Keynote Speaker / Distinguished Lecturer: David J. Cuartielles Ruiz, PhD
Job position: Head of Research / Head of IxD Masters, FSL Lab
Company: Arduino / Malmo University
E-mail: d.cuartielles@arduino.cc
Title of the presentation:
Open-Source Educational Tools, past, present, future
Short CV:
David Cuartielles is a Telecommunications Engineer and Doctor in Design. He has devoted the last 25 years to experimenting with different educational models from his position as educator at Malmö University. His projects have reached millions of students at universities and schools all over the world. Currently leads the Interaction Design Masters programme centred in the creation of interactive artifacts and platforms. David is co-founder of Arduino and has been involve in hardware, software, and documentation design. At the time of writing, he leads the unit dedicated to pursuing relevant research projects. David has been awarded with the European Open-Source Award in Skills and Education, the Ashoka Foundation Fellowship, the STINT Foundation Fellowship, the SER Engineering Prize, and the Sant Carles Medal of the Arts among others.
Abstract:
This conference keynote will use Arduino as an example of how open source educational tools have change over the course of the last 20 years.

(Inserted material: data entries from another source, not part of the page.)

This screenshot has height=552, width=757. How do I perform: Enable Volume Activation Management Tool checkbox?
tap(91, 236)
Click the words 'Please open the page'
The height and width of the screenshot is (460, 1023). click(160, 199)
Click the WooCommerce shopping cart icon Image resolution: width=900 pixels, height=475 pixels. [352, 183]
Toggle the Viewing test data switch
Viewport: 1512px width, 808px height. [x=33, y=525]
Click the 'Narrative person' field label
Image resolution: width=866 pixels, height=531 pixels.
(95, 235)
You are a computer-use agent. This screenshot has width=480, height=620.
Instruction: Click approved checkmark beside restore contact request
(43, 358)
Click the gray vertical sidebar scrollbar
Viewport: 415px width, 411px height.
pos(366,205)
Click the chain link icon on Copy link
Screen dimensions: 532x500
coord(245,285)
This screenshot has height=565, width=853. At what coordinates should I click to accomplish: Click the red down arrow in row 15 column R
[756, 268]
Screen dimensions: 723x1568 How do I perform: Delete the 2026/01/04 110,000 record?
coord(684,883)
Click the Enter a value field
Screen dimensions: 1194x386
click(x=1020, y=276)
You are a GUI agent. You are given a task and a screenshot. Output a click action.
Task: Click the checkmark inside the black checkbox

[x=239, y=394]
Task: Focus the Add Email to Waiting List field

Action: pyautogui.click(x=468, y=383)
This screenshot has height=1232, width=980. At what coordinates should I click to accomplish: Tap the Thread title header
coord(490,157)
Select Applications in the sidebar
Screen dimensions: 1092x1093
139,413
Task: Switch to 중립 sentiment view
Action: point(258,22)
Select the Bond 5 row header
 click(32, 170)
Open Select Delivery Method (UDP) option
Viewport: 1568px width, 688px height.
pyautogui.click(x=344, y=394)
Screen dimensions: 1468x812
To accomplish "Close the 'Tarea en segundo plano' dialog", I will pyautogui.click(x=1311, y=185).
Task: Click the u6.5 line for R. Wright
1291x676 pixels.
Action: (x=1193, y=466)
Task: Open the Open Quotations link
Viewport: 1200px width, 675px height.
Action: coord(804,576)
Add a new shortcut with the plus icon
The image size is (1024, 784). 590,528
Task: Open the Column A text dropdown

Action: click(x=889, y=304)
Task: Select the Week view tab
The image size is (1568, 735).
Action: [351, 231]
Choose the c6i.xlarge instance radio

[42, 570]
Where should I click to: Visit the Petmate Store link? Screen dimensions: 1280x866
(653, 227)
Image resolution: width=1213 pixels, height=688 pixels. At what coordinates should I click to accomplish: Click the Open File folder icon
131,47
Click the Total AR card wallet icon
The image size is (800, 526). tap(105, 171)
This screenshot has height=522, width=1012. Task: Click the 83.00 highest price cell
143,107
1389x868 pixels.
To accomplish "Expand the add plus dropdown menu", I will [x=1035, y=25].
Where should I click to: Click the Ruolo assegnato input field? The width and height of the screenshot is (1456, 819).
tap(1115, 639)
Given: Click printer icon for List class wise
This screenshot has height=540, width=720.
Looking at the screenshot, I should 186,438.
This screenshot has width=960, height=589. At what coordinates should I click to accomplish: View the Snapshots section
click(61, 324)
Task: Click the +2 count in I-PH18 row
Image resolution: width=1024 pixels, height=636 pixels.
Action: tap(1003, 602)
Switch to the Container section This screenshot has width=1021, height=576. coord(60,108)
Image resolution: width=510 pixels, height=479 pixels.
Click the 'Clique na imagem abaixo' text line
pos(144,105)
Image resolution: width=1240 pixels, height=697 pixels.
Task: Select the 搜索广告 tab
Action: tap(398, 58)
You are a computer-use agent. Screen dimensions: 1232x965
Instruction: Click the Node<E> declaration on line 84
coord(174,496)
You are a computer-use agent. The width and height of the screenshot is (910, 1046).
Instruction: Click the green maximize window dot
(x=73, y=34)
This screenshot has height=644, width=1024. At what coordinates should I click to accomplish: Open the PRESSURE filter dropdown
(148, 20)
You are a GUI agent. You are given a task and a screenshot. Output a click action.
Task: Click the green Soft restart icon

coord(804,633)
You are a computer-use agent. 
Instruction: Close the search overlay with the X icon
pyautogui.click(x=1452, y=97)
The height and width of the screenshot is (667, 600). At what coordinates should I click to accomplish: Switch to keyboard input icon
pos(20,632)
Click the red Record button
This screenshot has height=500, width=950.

From the physical tools (hardware) to the use of clouds. The talk will cite examples of projects developed by students from different educational levels, show educational packages, and compare pedagogical models. The end of the talk will open up for the yet-unwritten possibilities of the new industrial technologies arriving to the educational market making use of different open-source components: from machine learning with computer vision to industrial PLCs.